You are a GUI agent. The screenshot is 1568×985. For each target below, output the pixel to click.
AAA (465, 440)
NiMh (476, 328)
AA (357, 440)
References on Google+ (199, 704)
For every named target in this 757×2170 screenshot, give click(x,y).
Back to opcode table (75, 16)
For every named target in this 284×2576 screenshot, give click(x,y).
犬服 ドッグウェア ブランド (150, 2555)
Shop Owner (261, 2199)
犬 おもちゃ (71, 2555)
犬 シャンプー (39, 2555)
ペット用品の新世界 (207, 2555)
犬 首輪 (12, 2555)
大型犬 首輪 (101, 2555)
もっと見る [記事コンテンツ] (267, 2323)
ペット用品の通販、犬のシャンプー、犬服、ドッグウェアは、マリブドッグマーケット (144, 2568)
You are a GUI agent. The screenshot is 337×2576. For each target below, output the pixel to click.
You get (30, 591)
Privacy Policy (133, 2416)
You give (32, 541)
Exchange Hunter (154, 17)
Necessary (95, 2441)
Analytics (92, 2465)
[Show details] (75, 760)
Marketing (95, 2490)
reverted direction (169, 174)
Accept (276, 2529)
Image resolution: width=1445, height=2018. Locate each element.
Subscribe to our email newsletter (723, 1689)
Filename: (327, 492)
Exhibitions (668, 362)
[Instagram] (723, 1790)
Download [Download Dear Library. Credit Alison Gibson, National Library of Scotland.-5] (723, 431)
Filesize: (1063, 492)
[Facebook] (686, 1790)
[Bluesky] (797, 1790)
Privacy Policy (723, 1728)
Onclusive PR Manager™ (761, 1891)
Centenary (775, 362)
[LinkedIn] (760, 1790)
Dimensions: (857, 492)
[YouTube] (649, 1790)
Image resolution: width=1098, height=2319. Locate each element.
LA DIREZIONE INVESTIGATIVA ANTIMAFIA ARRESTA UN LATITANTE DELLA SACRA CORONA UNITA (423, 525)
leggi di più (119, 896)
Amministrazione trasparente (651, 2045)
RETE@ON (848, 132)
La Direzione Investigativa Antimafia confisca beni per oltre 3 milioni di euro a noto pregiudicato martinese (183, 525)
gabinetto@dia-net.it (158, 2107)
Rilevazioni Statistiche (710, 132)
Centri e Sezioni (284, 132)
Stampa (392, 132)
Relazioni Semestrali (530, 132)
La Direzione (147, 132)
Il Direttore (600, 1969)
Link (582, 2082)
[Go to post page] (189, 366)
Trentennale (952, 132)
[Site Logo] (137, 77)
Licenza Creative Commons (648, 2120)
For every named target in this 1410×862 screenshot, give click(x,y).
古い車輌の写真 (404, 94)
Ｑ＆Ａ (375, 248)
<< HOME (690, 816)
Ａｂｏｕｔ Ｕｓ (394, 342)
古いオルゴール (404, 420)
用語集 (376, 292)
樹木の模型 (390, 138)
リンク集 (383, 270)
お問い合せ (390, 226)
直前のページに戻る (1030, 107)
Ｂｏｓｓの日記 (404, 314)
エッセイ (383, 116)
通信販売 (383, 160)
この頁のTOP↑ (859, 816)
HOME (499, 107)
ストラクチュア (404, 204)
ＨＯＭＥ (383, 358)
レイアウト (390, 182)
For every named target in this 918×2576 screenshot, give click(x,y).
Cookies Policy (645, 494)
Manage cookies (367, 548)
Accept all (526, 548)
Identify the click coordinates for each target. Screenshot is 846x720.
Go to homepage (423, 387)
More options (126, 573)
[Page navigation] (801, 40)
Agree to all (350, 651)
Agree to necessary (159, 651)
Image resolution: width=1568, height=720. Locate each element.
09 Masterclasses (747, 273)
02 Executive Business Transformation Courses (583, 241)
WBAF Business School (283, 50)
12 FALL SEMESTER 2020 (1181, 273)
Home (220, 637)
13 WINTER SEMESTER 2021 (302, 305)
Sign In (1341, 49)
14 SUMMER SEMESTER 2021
------------------------------------------------------------
◆ **Task goal**
Count the lines of the items above that contain the word "each". Case counts. Give only the number.

◆ **Response to this exercise**
6